De Paris à Bucharest/Chapitre 58
LVIII
le couvent de cosia.
Ce n’est pas que les traditions d’hospitalité fussent méconnues au couvent de Cosia, mais plusieurs causes dont les bons moines n’avaient pas à se justifier en gênaient singulièrement la pratique. Nous l’apprîmes bientôt.
Tout d’abord, la réception qu’on nous fit me sembla embarrassée. Il était tard, presque une heure indue, quelques novices faisant office de marmitons étaient seuls éveillés ou visibles. Leur premier mouvement fut bien de laisser la casseroles et vaisselle pour venir curieusement nous examiner. Mais c’était tout, et il fallut les prières très-vivement accentuées de Mathé, qui parlait aux novices à peu près comme aux postillons, pour les décider à prévenir l’économe et à nous conduire à l’appartement des hôtes, suivis de nos bagages que notre vigilant satrâr (gardien de la tente, maréchal de camp) ne perdait jamais de vue même dans la maison de Dieu.
Avant de quitter le vestibule, je vis avec une satisfaction vive, que plusieurs des marmitons novices rallumaient les fourneaux de la cuisine et qu’on pressait notre souper. À peine étions-nous installés dans notre chambre, que l’économe vint nous faire visite et nous présenter ses compliments de bienvenue d’un air contrit et malheureux qui démentait ses paroles. En se félicitant de nous recevoir, il semblait nous plaindre d’être venus. Il s’excusa surtout de la négligence de son costume, et de vrai, jamais je ne vis dignitaire, car c’est un personnage que l’économe d’un monastère la-bas, si drolatiquement, si misérablement accoutré.
Le peu que j’avais entrevu de la maison m’avait paru tout aussi pauvre et mal tenu que l’économe.
L’escalier que nous avions gravi chancelait sous nos pieds. Le vent s’engouffrait dans les longs corridors aux murs nus et noircis, les portes sans loquets et les fenêtres sans carreaux battaient à son souffle violent et froid.
Dans notre chambre je ne m’inquiétai que des meubles, dont j’avais un si grand besoin, après une aussi rude journée ; les lits avaient triste et dure mine, et ne promettaient guère un doux sommeil.
La conversation de l’économe avec M. D. m’éclaira sur les causes de cette misère sans m’en consoler.
À cette époque, Cosia était, comme Argis, un monastère de l’État, et, à ce titre, sous la protection du Prince et sous la direction immédiate de ses hauts agents. Mais Cosia est dans un pays perdu, d’un accès difficile (nous l’avons vu !). Il faut y avoir bien besoin pour y venir, les visiteurs étaient rares, partant les offrandes maigres. Ce qui n’empêchait pas les hauts administrateurs d’exiger la reddition des comptes qu’ils faisaient eux-mêmes, et ce qui n”aurait pas dû les empêcher, selon moi, de solder le prêt des moines et d’aider à l’approvisionnement. Mais Cosia n’est pas un évêché comme Argis, disait l’économe d’un air de plus en plus malheureux, et l’igoumène ne peut revendiquer nos droits. Il est durement éprouvé par le Seigneur, il passe des nuits terribles ! Et nous, pauvres moines, de tristes jours !
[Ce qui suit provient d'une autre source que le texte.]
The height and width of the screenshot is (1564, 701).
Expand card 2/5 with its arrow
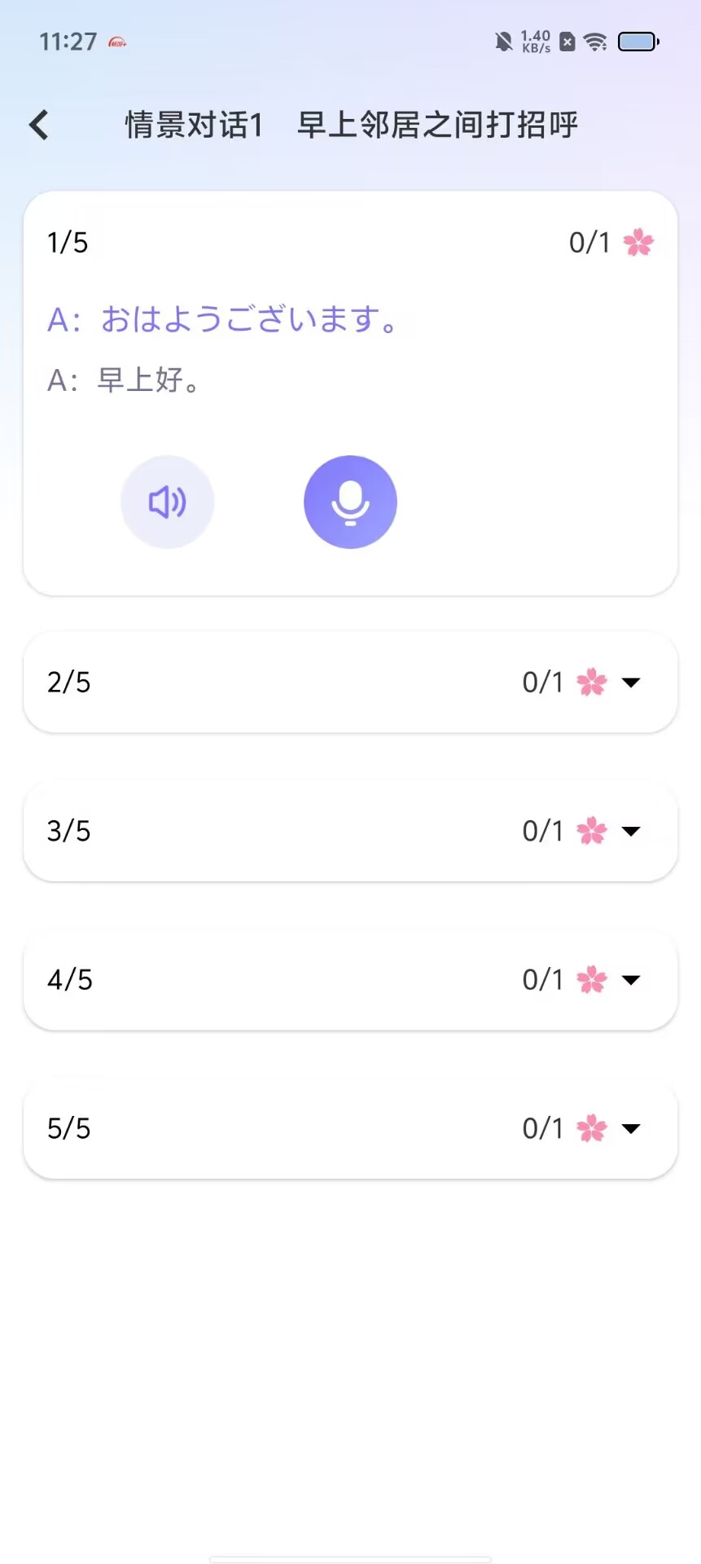(x=631, y=683)
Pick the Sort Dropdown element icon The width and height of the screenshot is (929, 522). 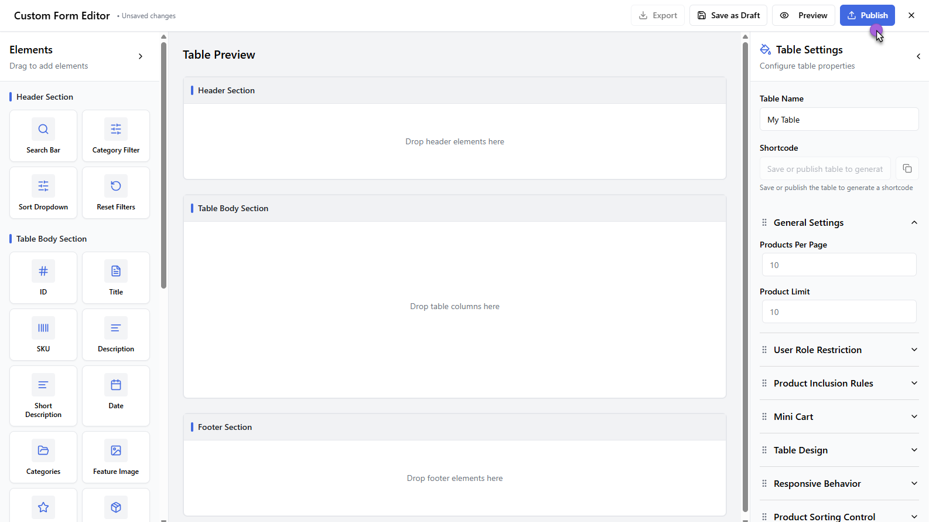tap(43, 186)
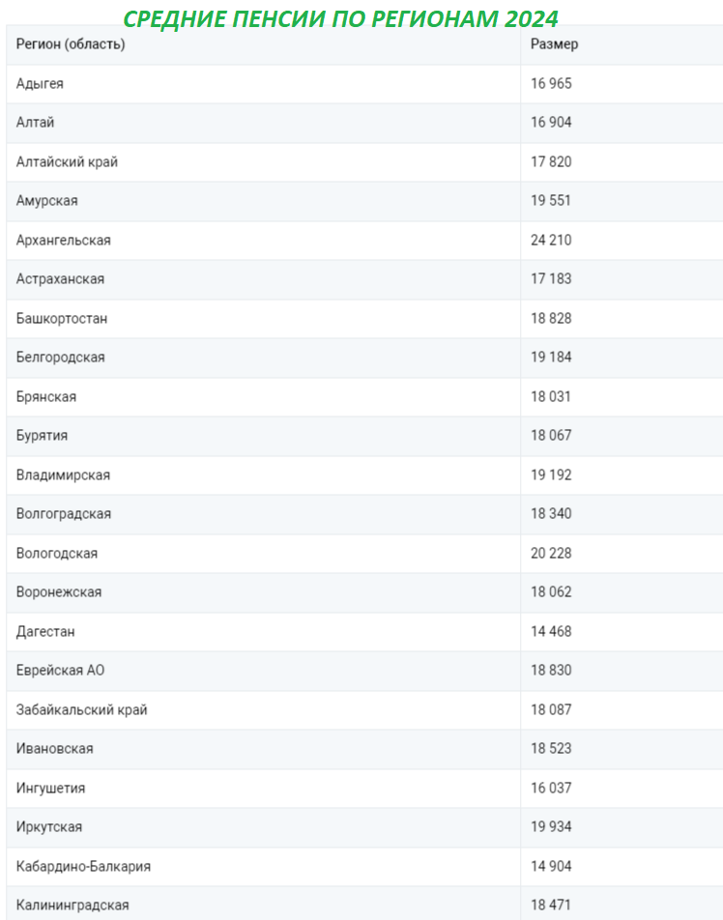Image resolution: width=723 pixels, height=920 pixels.
Task: Click the Башкортостан region name
Action: pyautogui.click(x=62, y=319)
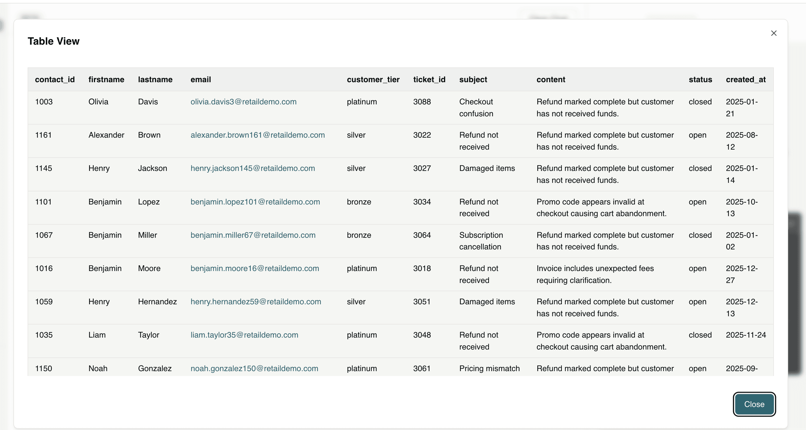This screenshot has height=430, width=806.
Task: Click henry.hernandez59@retaildemo.com email link
Action: (x=255, y=301)
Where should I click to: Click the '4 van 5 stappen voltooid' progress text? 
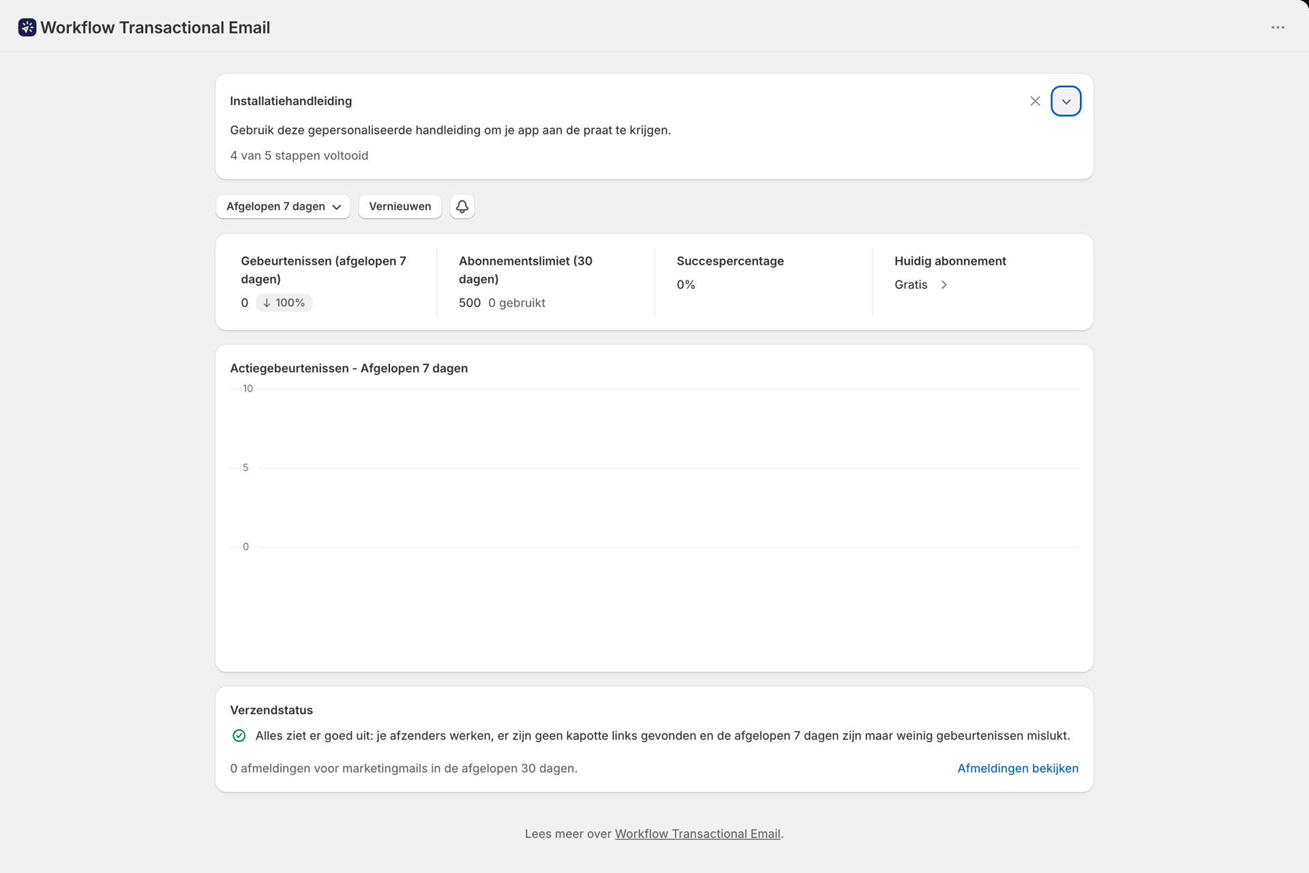[299, 156]
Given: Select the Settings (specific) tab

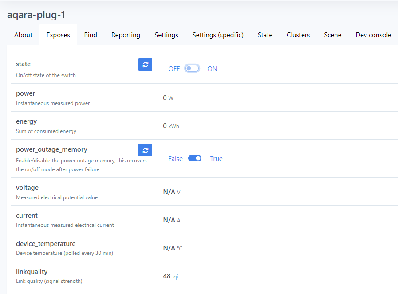Looking at the screenshot, I should pos(218,35).
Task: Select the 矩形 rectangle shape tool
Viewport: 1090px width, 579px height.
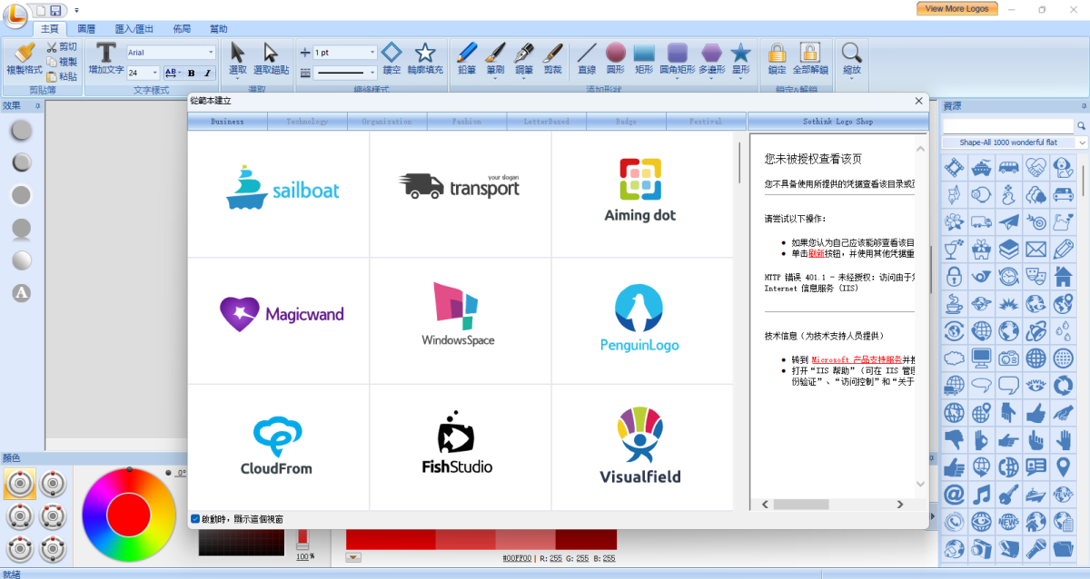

Là l’économe coupa court à ses confidences désolées ; le souper arrivait, accompagné pour nous faire honneur de deux ou trois moines ahuris qui nous regardèrent en bâillant. Tant que dura notre repas, l’économe y présida, assis presque à la turque, sur le pied d’un lit. Tenant de ses deux mains une de ses jambes nues, il se balançait tristement et répétait de temps en temps, en manière de commentaire et d’excuse, cette phrase qui en disait plus qu’elle n’est longue : « Cosia n’est pas un évêché. » Nous l’avions déjà compris, et nous le comprîmes de reste, quand nous attaquâmes ces mets incohérents, qui blessaient les yeux sans caresser l’odorat et n’avaient (c’est la seule expression qui puisse en donner une idée) ni forme, ni couleur, ni goût que nous pussions tout d’abord rattacher à un souvenir.
Le pauvre économe nous quitta en nous souhaitant un repos béni, mais encore avec un son de voix et une expression de physionomie qui me donnèrent à penser qu’il savait ce repos impossible.
L’estomac peu satisfait, le corps rompu, l’esprit mal impressionné, regrettant d’avoir subi tant de fatigues pour visiter Cosia, qui nous parut un lieu affreux entre tous, nous nous couchâmes. Autre misère, au bout de quelques instants, nous sentîmes que les lits valaient le souper ; pour être prudents tout à fait, puisque nous n’avions touché à l’un le moins possible, nous eussions dû ne pas toucher aux autres. Aussi bien que les jours, me dit M. D., les étapes se suivent sans se ressembler ; mais les mauvais gîtes font paraître bons les passables et rappellent délicieusement le souvenir des meilleurs. Est-ce que, entrevu de Cosia, Argis ne nous semble pas un paradis ? Acceptons la journée qui vient de s’écouler et cette nuit qui s’écoulera, quoique nous paraissant longue, comme des épreuves, et dormons un peu, malgré tout.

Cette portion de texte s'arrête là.